一人の天才が作り出せるモノに魂がこもる。逆にその範囲内に収めるよう工夫しないといけない。

 僕はクラシック音楽が好きだ。一人の人間がこの複雑で感動的な作品を作り出せたかと思うと人間の可能性を感じざる負えない。ここでポイントなのは「一人」ということで、複数の人間が合議で不満が無いように作る作品であればここまでのものは作れないのではと思っている。皆の意見を踏まえることで当たり障りのない意見や作品になることは往々にして起きている。ただ、一人で作ってもアイディアが広がらず限界がある。

 都市を例にして同じ事例を書きたい。チェコの町並みは、一軒一軒建築家が心を込めた伝統的なヨーロッパの家なのでとてもキレイだ。だけど、全体としての町並みは誰も統制を取らなかったため、自然発生的な街にありがちな曲がりくねった道になっている。一方パリはナポレオン三世の下、凱旋門からきれいな統制された町並みを実現できている。音楽で例えるなら、チェコは音節音節は素晴らしくきれいかもしれないが、全体として調和はあるものの統制が取れていない(それはそれで味わいがあるが)。パリは統制と調和に基づくシナジーを生んでおり、一軒一軒魅力を足し上げたもの以上に街全体で魅力を高めている。この事例に対し、僕は一人の天才が全体を統制・管理・計画する大切さを実感している。

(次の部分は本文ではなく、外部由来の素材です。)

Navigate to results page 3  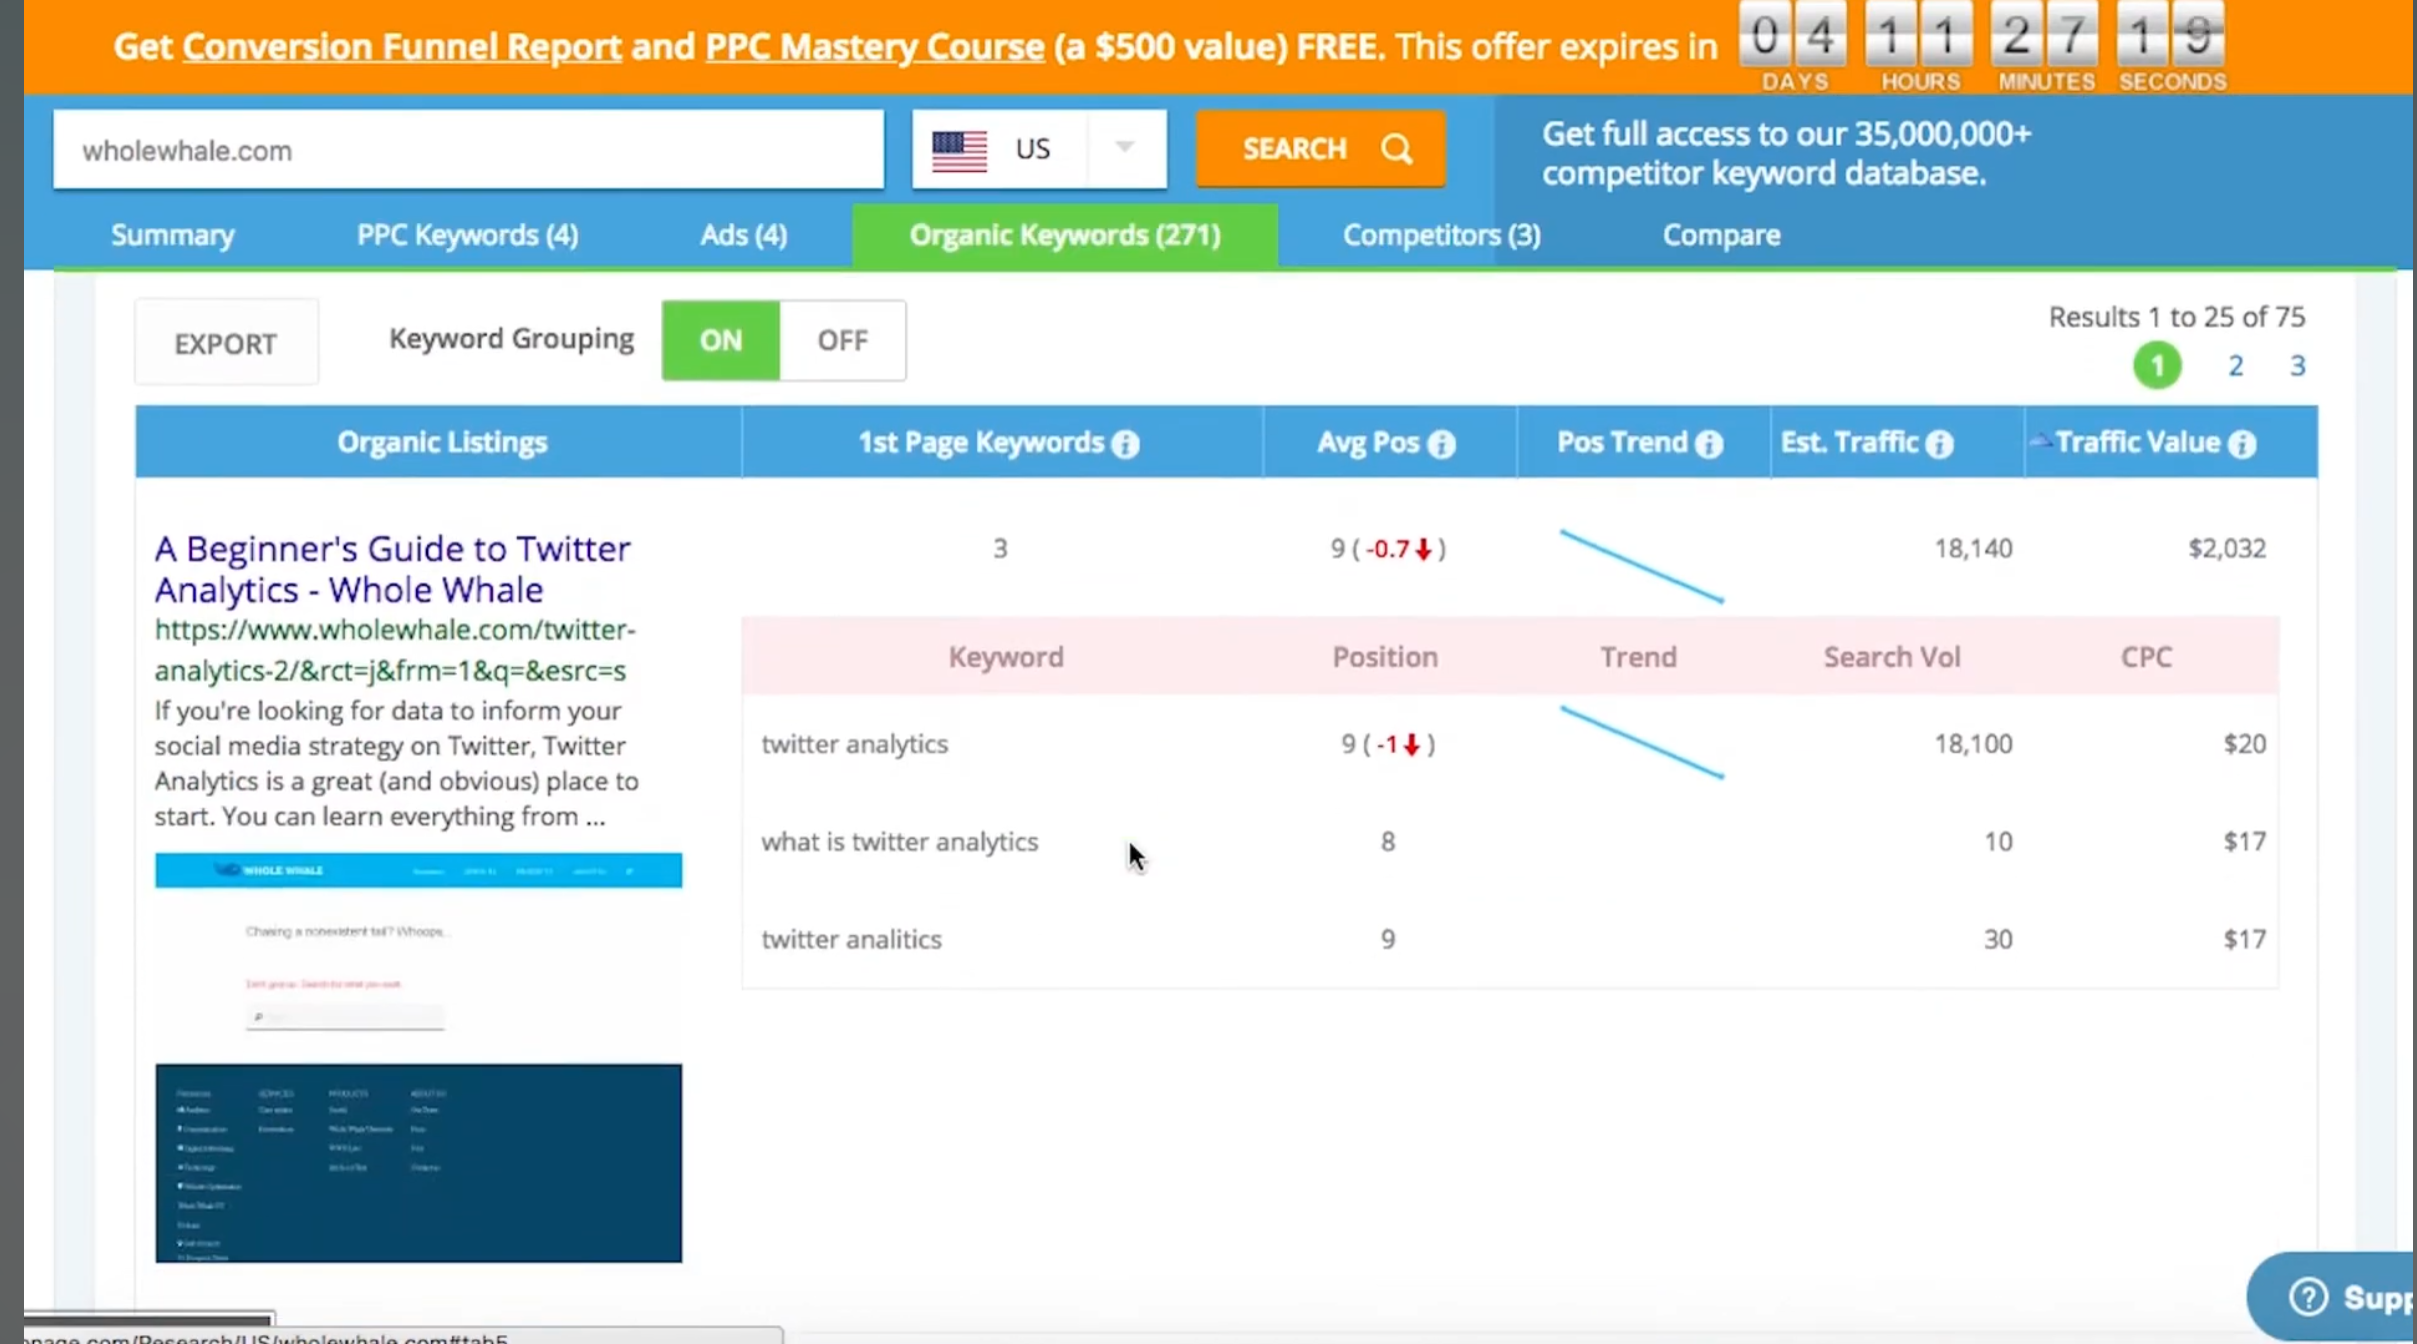tap(2298, 364)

 とはいえ、パリの町並みを考えた人も意見は求めただろう。数学者も雑談や相談をすることは大切だと言っている。だけどオーナーシップも持たずになあなあで意見を集約したものを、全体戦略としてしまうと、ツギハギのキメラのようなものになってしまう。

 また人間には限界がある。クラシック音楽であれば大丈夫かもしれないが、都市計画や会社経営では、全ての情報を見るのは不可能だ。そういう人は、あえて暇な時間を作ったり、検討する範囲を狭めることも必要だろう。